Starting, I kitted the DJI RS 4 Pro with everything offered in the Combo Kit, including the RavenEye, Focus Motor, and additional handle. Throughout the test, I used the Canon EOS R5 C and Blackmagic 6K, swapping between the two. The Blackmagic proved to be the better fit for the system due to the weight difference; it also felt slightly better balanced overall. With both setups, I added the mobile phone holder for a better view and the LiDAR sensor mounted on the hot shoe.

In testing the RS 4 Pro, I used pre-release firmware and app, and as such, some of the instructions were in Chinese. However, the initial setup was relatively streamlined, and the LiDAR sensor and focus motor were easy to integrate once the appropriate cables were figured out. The RavenEye links to the mobile phone, and after that, you’re set.

DJI RS 4 Pro review - Ronin logo

The LiDAR is the biggest game-changer, enabling the use of manual focus CINE lenses with autofocus accuracy on the gimbal, which is incredibly effective. Coupled with the stabilization control of the RS 4 Pro, it creates a superb handheld rig that instantly yields professional results.

The performance of the RS 4 Pro is outstanding, with general walking shots smoothly handled as long as you adhere to a gimbal walk to avoid bobbing. The focus dial on the front offers customizable control, and the joystick fine-tunes the head movement. Increasing the pace, the gimbal, with its additional torque, handles the movement well; although avoiding bobbing while running is more challenging, the gimbal still performs remarkably.

Like the RS 3 Pro, the side of the grip has a quick mode selection option, typically set to PF (Pan Follow), with occasional switches to PTF (Pan Tilt Follow) or FPV (First Person View) for drone-style footage.

In use, the performance is superb.

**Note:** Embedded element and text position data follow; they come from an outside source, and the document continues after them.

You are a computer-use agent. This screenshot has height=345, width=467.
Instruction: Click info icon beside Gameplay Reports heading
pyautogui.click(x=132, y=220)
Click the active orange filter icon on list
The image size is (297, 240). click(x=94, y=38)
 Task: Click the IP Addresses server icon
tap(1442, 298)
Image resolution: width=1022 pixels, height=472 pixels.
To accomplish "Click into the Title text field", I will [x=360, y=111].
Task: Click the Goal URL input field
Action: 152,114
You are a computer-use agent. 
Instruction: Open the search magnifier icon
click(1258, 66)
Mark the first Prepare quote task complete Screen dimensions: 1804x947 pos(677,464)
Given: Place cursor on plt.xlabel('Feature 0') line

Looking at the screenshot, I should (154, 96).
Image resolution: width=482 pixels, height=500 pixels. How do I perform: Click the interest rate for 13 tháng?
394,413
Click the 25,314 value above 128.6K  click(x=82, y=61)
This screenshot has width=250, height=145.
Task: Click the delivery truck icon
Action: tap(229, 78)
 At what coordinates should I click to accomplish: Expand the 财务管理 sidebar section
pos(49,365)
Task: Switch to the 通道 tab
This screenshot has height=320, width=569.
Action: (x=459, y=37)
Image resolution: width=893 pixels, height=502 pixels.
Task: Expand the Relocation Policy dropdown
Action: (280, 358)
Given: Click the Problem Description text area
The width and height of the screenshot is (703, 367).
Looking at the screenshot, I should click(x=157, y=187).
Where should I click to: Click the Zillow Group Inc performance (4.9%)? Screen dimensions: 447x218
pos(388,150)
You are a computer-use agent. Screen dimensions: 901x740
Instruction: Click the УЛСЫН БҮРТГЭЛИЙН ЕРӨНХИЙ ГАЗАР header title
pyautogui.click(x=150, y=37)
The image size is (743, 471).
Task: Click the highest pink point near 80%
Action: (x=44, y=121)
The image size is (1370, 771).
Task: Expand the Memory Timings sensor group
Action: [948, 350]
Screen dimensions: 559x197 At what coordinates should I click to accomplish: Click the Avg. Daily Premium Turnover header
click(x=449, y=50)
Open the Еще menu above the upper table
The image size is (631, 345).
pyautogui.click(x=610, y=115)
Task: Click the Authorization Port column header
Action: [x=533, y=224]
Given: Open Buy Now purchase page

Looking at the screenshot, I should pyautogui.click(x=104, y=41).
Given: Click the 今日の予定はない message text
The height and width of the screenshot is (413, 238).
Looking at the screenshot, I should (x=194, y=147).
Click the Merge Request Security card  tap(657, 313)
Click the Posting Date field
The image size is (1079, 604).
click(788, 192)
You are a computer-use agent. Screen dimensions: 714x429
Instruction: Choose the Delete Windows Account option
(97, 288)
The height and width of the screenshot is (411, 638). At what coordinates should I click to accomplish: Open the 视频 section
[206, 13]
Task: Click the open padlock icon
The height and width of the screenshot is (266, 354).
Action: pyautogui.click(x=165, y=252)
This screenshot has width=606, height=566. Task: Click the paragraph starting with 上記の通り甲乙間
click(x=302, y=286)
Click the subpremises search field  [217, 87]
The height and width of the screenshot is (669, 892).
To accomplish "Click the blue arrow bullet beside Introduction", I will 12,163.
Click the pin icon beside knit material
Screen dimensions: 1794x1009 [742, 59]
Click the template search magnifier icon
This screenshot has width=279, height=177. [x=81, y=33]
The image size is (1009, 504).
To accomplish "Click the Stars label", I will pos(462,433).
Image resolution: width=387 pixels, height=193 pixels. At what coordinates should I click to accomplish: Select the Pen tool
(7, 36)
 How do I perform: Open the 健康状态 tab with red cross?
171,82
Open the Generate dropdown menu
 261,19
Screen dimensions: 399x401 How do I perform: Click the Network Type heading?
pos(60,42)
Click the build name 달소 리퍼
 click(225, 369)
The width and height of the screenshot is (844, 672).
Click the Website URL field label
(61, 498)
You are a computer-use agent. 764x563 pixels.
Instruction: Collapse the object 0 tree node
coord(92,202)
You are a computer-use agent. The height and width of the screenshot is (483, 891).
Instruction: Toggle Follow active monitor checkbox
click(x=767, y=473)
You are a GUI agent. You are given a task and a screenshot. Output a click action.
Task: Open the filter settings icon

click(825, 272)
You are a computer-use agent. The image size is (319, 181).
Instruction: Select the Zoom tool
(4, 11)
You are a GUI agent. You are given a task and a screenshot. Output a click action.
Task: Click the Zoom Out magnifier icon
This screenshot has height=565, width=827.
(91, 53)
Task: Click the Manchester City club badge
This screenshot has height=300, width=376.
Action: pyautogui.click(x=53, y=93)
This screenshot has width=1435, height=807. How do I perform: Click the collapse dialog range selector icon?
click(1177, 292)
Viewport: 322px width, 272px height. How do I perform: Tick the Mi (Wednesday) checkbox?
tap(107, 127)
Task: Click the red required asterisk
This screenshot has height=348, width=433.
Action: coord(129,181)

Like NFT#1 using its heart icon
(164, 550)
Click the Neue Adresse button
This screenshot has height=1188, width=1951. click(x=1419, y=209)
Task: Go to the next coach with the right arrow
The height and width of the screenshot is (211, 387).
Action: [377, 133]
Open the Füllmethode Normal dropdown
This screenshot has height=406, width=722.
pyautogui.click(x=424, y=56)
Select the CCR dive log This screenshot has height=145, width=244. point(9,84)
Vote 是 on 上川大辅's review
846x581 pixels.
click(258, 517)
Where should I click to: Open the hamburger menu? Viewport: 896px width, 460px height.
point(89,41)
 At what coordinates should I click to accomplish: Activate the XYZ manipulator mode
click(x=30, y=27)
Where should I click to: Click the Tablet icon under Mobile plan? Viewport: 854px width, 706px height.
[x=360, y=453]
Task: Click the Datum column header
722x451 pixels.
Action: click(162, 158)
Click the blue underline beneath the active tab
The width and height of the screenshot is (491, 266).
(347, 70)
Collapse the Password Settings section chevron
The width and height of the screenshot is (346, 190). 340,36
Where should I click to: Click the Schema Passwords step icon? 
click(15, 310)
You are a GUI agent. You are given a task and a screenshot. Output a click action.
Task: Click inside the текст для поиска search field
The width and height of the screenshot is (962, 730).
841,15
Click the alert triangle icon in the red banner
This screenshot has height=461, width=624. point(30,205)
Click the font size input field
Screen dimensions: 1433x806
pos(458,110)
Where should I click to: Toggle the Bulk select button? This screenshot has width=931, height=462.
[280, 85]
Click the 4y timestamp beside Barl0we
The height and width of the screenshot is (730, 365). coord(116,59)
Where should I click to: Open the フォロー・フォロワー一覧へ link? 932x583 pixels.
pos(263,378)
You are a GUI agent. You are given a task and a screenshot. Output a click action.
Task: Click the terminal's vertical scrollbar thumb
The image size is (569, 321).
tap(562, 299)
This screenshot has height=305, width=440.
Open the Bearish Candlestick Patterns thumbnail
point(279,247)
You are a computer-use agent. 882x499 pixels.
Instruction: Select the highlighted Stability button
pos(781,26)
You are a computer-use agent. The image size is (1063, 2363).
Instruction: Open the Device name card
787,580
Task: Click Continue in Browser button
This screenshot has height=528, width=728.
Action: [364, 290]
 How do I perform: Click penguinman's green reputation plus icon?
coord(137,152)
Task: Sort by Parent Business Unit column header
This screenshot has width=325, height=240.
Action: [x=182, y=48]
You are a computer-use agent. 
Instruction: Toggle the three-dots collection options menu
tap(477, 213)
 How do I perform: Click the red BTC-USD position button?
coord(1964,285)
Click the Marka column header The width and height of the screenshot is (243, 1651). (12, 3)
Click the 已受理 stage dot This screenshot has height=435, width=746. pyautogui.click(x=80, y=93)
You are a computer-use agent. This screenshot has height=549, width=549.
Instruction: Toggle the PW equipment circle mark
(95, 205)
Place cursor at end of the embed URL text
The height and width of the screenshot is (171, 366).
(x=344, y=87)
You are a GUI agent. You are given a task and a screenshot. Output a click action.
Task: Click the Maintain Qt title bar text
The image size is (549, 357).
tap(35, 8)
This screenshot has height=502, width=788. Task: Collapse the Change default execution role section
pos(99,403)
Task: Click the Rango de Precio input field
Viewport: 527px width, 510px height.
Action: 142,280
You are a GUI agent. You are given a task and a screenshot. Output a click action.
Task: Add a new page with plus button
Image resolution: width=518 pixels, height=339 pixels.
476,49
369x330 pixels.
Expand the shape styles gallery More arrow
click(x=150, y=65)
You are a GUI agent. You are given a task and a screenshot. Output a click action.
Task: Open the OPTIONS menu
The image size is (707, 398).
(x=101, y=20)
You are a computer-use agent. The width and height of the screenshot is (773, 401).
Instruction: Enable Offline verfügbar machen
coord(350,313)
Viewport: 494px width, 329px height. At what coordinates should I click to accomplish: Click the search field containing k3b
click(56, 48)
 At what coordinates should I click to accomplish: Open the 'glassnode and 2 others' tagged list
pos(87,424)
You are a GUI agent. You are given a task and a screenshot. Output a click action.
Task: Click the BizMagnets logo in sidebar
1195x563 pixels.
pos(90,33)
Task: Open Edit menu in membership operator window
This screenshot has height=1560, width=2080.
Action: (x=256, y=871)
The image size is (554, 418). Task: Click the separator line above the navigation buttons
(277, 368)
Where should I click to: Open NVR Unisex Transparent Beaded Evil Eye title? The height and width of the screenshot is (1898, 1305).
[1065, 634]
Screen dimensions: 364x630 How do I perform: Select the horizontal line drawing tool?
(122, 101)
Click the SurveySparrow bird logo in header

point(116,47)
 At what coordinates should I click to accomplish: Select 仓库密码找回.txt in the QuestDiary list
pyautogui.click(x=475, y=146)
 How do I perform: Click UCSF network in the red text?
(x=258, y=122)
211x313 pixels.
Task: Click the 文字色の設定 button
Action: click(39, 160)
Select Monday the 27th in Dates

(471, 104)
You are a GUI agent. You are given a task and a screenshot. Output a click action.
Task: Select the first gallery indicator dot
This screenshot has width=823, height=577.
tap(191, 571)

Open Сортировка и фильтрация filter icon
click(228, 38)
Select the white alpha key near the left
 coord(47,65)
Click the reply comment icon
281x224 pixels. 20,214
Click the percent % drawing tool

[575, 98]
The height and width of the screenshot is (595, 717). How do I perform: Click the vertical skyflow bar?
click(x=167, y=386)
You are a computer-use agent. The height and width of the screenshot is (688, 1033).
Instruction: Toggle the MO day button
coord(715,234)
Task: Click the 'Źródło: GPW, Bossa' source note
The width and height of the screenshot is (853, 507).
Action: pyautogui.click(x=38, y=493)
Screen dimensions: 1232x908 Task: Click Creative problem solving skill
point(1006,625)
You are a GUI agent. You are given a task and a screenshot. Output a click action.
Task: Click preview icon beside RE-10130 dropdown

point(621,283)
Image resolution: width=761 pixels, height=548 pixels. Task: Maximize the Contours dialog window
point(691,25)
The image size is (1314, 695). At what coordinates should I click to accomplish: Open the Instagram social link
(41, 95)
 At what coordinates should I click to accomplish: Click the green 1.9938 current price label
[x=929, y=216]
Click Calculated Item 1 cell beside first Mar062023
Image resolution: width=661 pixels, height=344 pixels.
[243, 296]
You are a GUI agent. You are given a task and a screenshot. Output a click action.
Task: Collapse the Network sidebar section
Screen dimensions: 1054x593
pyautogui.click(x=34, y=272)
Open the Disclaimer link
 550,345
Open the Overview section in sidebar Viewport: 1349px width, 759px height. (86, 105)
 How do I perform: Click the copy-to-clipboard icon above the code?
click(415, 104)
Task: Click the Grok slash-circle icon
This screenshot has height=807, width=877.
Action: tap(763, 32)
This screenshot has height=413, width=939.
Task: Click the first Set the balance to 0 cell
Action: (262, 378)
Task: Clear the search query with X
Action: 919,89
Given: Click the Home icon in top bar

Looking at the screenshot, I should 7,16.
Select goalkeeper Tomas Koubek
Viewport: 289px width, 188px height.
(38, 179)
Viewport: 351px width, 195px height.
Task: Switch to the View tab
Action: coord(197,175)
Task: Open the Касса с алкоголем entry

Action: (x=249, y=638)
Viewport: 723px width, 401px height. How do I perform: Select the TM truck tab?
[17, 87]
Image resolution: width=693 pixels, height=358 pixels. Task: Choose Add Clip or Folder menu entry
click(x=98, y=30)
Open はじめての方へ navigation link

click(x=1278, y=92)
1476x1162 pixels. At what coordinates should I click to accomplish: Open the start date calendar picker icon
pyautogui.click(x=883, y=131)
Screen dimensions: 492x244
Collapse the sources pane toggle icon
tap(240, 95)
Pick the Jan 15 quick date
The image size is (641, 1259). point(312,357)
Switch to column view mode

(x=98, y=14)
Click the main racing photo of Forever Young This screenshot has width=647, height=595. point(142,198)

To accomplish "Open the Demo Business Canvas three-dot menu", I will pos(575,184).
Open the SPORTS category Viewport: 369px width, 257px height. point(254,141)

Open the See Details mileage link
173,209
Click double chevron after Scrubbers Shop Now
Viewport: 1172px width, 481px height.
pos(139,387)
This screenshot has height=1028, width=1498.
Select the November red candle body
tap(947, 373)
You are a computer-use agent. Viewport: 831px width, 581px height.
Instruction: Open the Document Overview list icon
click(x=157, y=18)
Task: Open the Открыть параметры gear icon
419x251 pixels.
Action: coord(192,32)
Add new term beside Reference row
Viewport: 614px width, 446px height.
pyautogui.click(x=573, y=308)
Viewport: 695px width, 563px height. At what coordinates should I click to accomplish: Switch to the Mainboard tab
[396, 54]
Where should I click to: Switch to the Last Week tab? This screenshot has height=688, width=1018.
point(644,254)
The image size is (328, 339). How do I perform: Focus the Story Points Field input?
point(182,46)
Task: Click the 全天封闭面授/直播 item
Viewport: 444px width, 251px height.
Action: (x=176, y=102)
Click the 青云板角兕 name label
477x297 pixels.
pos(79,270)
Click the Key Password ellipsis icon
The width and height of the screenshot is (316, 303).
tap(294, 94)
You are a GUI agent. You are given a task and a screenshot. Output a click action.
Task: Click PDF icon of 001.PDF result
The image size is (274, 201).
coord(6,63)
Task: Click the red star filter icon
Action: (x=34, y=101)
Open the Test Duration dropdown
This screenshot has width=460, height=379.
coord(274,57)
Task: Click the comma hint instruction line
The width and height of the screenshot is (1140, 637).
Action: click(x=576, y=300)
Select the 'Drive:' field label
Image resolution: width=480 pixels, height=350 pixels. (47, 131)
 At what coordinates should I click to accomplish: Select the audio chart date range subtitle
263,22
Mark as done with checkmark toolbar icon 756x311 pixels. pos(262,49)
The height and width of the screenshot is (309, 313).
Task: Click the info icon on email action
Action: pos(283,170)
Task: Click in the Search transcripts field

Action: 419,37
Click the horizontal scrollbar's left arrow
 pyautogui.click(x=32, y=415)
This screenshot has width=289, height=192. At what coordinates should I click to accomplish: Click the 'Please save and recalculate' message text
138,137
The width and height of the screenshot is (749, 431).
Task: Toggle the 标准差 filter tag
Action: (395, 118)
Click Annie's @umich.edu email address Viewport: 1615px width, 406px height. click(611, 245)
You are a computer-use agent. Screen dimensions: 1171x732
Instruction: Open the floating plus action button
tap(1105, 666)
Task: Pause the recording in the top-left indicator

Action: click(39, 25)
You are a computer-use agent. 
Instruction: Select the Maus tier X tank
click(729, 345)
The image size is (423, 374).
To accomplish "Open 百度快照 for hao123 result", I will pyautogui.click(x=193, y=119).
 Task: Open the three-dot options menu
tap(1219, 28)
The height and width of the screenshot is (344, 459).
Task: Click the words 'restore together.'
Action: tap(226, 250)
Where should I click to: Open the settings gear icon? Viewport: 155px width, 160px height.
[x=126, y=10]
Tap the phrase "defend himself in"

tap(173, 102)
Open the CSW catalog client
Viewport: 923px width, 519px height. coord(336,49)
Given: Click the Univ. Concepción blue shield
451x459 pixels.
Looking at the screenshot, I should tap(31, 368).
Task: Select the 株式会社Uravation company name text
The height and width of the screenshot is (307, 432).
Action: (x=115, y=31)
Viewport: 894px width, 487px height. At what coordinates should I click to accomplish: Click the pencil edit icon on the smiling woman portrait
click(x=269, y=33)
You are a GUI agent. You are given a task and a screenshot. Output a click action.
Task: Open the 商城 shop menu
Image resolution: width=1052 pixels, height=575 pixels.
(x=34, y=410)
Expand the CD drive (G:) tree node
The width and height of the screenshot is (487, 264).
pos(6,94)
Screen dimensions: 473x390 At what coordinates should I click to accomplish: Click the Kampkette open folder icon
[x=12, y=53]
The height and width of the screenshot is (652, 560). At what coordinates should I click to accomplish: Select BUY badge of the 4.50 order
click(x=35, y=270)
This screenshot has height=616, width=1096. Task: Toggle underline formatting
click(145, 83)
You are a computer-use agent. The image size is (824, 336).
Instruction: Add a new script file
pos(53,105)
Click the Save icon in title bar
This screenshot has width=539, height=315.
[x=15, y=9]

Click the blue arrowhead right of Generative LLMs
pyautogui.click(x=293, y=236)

The only considerations are the weight you are comfortable carrying—4.7kg can be exhausting over a long period—and possibly getting an EasyRig to make handling easier.

Final thoughts

Gimbals have revolutionized filmmaking, enabling many of us to achieve professional-looking footage with equipment that costs a fraction of what professional production studios spend. Advancements in technology, such as focus motors, RavenEye video transmission, and LiDAR sensors, have elevated the RS 4 Pro to another level.

If you’re new to gimbals, there’s quite a bit to learn, and this gimbal is really suited for those using larger mirrorless cameras or mirrorless cameras with CINE lenses who need more torque in their stabilization. For most enthusiasts and solo shooters, the smaller RS 4 might be a better fit. Reflecting on the RS 3 Pro a couple of years ago, I was really impressed with the quality and the fine-tuning of the balance, with the metal arms over carbon fibre being a notable improvement.

DJI RS 4 Pro review - mini tripod

While the RS 4 Pro is excellent, it can get heavy, so if you find carrying any type of weight difficult, be cautious when considering this, or think about getting an EasyRig to complement it.

However, where the RS 4 Pro truly excels is in its role as the core of a larger ecosystem that you can expand into as needs and budget allow. My recommendation would be to start with the Combo kit rather than just the gimbal alone and then expand into the LiDAR as soon as the budget allows. As a standalone gimbal, it is excellent, but as part of a larger filmmaker’s ecosystem, the DJI RS 4 Pro is outstanding.